Hqm doublé par l’entertainement


Hqm Pol Guezennec
Dans « Interstellar », Hqm est doublé par l’entertainement*. Le robot du film, fruit des amours clandestines d’un Rubik’s cube et d’une sculpture de Joel Shapiro, se balade comme un Hqm dans les étoiles. Les scientifiques restent sceptiques (« le robot d’Interstellar n’est pas réaliste !« , voir l’article sur popsci.com), mais le résultat, moins marqué que souvent par l’anthropomorphisme, est formellement très intéressant.

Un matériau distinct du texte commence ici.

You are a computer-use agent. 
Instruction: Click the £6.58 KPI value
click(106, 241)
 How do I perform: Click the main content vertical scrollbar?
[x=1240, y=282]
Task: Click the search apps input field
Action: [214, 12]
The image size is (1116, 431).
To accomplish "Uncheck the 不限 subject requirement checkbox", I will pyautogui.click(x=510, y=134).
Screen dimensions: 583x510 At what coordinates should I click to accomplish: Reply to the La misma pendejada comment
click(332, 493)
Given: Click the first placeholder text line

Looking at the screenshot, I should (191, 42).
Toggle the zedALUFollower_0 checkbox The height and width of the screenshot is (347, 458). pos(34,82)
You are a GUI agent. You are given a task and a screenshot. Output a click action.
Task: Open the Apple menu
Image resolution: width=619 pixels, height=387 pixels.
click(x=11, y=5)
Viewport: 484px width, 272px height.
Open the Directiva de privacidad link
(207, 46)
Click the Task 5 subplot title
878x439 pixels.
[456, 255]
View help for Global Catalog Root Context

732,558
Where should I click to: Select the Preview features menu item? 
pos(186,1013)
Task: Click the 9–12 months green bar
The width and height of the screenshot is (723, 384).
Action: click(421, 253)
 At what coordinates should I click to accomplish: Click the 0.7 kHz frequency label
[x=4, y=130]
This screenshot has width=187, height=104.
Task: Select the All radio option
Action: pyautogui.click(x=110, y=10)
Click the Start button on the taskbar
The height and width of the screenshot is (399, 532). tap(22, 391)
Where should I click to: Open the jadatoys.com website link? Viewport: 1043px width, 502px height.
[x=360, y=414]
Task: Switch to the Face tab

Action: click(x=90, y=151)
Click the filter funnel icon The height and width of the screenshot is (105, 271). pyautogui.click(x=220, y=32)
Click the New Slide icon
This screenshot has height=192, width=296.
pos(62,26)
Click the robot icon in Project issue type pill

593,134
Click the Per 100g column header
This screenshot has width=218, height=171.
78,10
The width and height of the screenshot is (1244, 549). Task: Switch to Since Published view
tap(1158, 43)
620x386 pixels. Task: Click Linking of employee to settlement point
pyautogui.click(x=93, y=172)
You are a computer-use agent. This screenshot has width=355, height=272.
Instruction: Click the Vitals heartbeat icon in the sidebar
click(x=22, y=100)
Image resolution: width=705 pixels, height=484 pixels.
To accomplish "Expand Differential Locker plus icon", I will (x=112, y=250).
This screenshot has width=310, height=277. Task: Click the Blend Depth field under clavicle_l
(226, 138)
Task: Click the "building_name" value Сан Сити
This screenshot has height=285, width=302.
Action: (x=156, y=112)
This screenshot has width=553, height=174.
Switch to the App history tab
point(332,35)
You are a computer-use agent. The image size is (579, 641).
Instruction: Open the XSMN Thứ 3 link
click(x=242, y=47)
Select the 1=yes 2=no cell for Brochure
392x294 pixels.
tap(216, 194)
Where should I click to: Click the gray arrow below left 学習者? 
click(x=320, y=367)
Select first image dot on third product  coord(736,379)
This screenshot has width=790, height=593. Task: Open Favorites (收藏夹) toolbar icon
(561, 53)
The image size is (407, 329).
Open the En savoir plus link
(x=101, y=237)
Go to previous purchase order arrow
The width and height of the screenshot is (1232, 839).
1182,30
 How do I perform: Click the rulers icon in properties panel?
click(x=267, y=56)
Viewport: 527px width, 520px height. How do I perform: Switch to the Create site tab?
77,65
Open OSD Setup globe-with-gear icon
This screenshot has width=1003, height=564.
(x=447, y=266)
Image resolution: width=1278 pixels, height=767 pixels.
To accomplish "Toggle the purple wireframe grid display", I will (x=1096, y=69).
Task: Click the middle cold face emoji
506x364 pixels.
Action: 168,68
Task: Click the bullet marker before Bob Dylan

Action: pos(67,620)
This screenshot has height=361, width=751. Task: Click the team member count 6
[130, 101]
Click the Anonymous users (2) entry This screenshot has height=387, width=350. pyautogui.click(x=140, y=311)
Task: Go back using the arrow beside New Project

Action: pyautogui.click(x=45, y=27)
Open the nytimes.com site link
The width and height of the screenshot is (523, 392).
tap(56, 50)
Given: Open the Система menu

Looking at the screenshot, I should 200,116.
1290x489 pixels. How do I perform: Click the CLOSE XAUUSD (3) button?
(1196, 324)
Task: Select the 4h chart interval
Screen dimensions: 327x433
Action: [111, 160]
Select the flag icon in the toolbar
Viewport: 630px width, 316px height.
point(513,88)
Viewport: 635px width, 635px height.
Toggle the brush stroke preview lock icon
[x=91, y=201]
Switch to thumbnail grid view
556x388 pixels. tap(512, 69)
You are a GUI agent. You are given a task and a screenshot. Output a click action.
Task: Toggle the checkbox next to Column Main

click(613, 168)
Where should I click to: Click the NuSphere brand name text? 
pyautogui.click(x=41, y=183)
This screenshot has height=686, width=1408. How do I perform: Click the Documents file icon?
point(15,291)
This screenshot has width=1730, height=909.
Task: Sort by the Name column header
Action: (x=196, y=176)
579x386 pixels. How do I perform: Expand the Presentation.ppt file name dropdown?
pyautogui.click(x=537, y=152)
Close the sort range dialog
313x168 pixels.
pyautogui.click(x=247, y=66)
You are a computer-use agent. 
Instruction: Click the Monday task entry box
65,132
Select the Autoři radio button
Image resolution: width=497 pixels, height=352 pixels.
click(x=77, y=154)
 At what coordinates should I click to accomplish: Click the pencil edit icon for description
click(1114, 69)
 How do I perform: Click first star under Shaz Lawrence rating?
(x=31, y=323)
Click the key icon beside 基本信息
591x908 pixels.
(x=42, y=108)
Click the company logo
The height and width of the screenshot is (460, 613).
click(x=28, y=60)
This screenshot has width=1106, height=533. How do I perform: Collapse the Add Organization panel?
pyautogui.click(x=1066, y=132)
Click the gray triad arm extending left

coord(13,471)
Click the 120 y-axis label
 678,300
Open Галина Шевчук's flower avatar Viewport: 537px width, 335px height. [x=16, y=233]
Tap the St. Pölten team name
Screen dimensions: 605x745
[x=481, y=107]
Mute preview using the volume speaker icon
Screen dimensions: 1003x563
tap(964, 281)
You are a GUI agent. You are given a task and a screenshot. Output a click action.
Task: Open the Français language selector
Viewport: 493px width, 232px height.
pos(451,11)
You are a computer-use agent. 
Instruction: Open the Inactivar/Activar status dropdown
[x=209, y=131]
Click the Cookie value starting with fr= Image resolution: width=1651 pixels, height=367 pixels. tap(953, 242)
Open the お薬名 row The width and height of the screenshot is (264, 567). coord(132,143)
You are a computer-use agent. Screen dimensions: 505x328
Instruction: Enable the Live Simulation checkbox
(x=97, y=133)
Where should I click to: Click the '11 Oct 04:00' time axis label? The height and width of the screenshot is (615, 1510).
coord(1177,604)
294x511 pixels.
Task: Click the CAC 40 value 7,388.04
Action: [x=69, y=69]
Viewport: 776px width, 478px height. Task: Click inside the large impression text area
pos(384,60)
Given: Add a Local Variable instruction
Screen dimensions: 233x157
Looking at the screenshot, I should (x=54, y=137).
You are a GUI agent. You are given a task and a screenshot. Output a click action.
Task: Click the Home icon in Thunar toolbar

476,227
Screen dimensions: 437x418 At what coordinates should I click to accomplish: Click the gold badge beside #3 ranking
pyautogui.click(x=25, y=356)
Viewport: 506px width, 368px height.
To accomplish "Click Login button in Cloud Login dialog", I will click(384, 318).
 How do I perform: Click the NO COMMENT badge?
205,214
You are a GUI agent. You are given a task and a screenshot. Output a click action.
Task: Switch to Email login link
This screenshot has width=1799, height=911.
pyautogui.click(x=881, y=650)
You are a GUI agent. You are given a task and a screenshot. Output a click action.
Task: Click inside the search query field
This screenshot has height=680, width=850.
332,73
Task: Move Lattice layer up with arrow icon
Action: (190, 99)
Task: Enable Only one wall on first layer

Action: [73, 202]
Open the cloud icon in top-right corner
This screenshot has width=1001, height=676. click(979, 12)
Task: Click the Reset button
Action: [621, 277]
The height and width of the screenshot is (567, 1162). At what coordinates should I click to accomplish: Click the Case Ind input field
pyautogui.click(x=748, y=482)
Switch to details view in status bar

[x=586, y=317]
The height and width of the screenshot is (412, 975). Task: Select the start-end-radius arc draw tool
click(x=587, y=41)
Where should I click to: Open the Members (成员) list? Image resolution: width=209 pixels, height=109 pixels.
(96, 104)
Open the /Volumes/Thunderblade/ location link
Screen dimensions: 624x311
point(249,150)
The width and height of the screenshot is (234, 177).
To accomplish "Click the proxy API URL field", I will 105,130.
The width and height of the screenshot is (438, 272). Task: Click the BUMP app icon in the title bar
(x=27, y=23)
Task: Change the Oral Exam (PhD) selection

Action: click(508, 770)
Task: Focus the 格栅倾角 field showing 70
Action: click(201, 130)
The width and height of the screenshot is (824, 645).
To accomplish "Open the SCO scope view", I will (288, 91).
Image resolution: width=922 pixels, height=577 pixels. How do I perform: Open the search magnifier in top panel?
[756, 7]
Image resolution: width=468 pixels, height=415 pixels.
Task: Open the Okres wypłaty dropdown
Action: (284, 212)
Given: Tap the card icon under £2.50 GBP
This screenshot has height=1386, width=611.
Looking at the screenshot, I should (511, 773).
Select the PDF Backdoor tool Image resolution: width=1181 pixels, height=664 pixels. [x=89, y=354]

Les critiques comparent inévitablement chaque nouveau film de SF à Kubrick (Libé fecit) . Interstellar, comme d’autres, cherche un « après-2001 », une sortie possible, et fait référence sans trop de déférence: le robot n’est plus un ennemi manipulateur et froid parce qu’il est un robot (Kubrick), parce qu’il est au service de la Compagnie (R.Scott), mais devient un camarade à l’humour paramétrable, qui choisit de partager les risques de l’aventure. Toutes raisons pour ne pas bouder mon plaisir.

Trailer:

* Mais il s’y était préparé de tous temps, s’était exposé à la logique de l’entertainement, en vue de l’intégrer, et s’était stratégiquement replié sur des positions soigneusement préparées à l’avance !.